Exercise >> The output is the lines below from the one with "Call Out Of The Dungeon (59, 337)" through the one with "Startseite (63, 133)", both included, printed exactly and with no other line.

Provided data >>
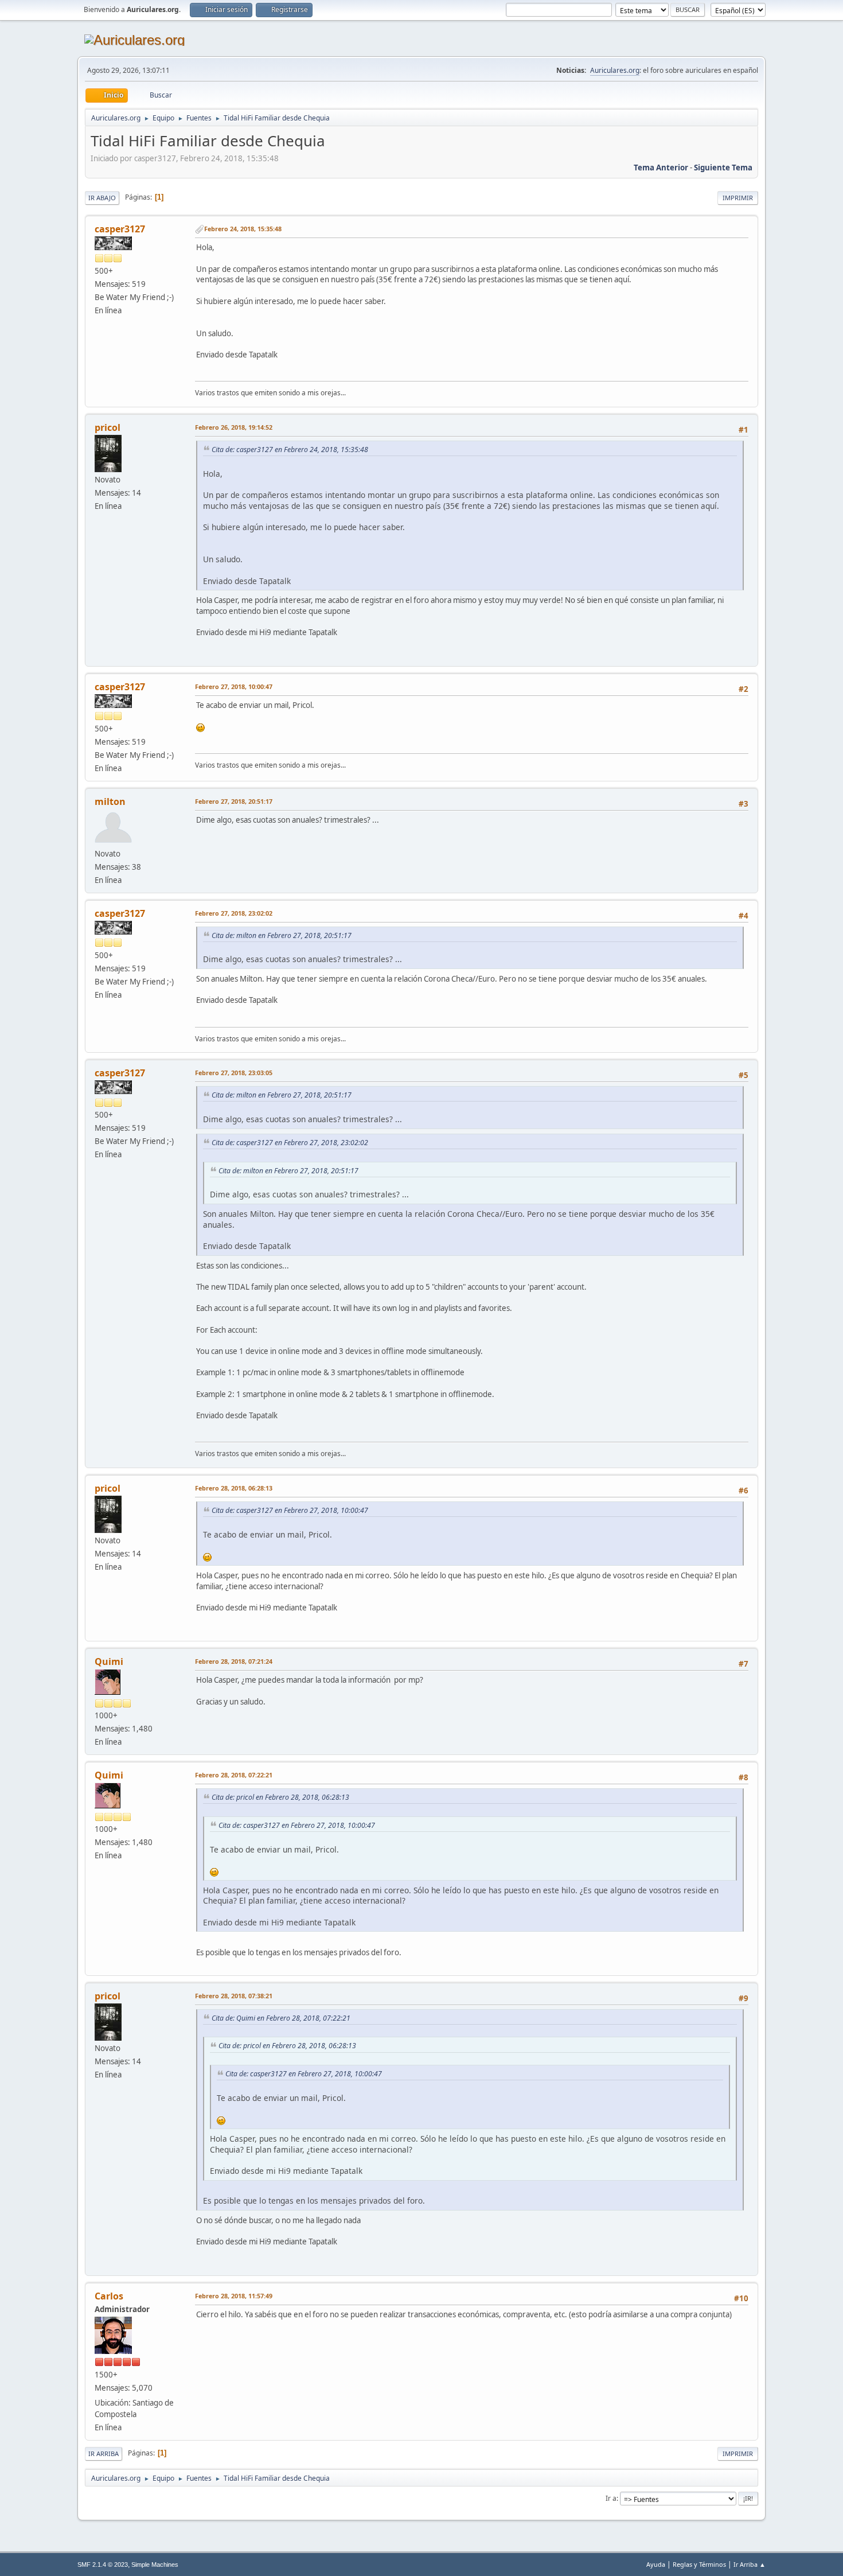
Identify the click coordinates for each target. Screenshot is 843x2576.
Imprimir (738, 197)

--

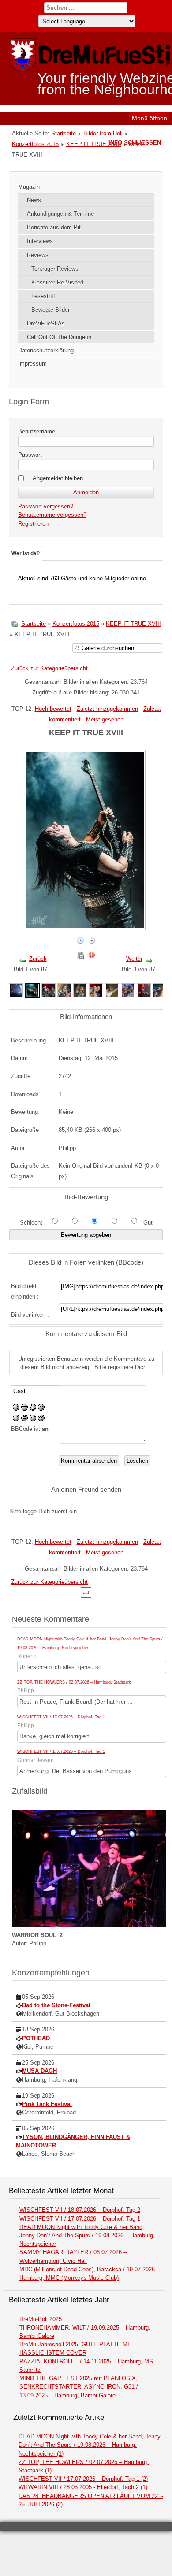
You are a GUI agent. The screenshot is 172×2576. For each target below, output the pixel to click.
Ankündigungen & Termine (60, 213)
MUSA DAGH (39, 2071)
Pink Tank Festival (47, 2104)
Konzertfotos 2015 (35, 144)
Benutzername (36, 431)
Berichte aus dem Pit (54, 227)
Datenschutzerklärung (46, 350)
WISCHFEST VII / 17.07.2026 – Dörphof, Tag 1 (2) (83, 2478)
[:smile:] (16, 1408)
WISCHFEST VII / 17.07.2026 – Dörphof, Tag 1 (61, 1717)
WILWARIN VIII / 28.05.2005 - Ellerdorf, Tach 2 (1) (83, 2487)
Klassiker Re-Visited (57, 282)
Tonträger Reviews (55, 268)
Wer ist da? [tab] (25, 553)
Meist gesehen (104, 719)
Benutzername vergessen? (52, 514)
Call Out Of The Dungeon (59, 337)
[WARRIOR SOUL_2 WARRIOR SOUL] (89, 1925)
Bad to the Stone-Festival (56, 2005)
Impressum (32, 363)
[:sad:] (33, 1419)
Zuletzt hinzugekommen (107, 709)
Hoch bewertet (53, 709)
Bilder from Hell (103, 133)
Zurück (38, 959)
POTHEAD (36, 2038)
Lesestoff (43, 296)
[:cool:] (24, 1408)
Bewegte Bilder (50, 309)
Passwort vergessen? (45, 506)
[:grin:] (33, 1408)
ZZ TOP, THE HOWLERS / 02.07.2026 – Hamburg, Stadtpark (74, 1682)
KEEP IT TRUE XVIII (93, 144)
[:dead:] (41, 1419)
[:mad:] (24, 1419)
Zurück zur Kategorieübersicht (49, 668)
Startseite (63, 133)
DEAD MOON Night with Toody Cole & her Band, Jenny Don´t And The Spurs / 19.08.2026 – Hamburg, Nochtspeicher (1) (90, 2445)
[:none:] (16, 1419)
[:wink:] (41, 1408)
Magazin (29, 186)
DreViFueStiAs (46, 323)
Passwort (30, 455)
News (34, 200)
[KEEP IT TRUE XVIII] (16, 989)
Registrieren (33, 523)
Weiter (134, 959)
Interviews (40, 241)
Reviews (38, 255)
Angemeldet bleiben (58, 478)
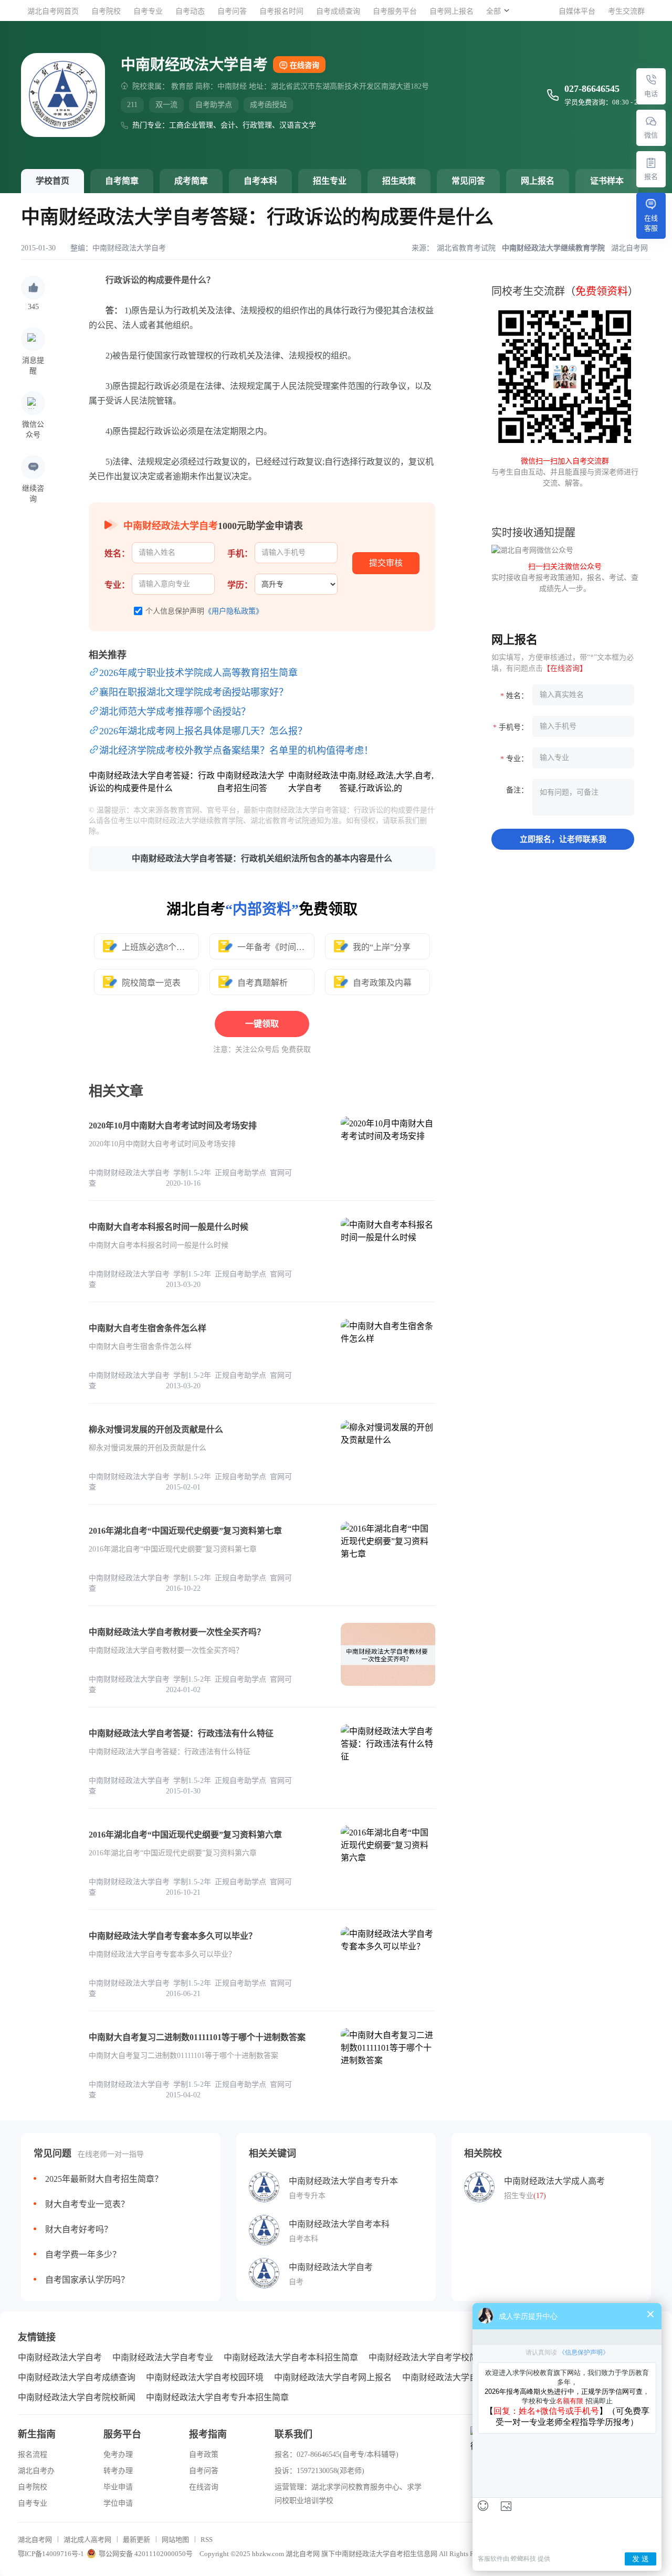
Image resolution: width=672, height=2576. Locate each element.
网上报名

Output for this task >>
Call Out Of The Dungeon (59, 337)
[WARRIOR SOUL_2 WARRIOR SOUL] (89, 1925)
Bad to the Stone-Festival (56, 2005)
Impressum (32, 363)
[:sad:] (33, 1419)
Zuletzt hinzugekommen (107, 709)
Hoch bewertet (53, 709)
Bilder from Hell (103, 133)
Zurück (38, 959)
POTHEAD (36, 2038)
Lesestoff (43, 296)
[:cool:] (24, 1408)
Bewegte Bilder (50, 309)
Passwort vergessen? (45, 506)
[:grin:] (33, 1408)
ZZ TOP, THE HOWLERS / 02.07.2026 – Hamburg, Stadtpark (74, 1682)
KEEP IT TRUE XVIII (93, 144)
[:dead:] (41, 1419)
[:mad:] (24, 1419)
Zurück zur Kategorieübersicht (49, 668)
Startseite (63, 133)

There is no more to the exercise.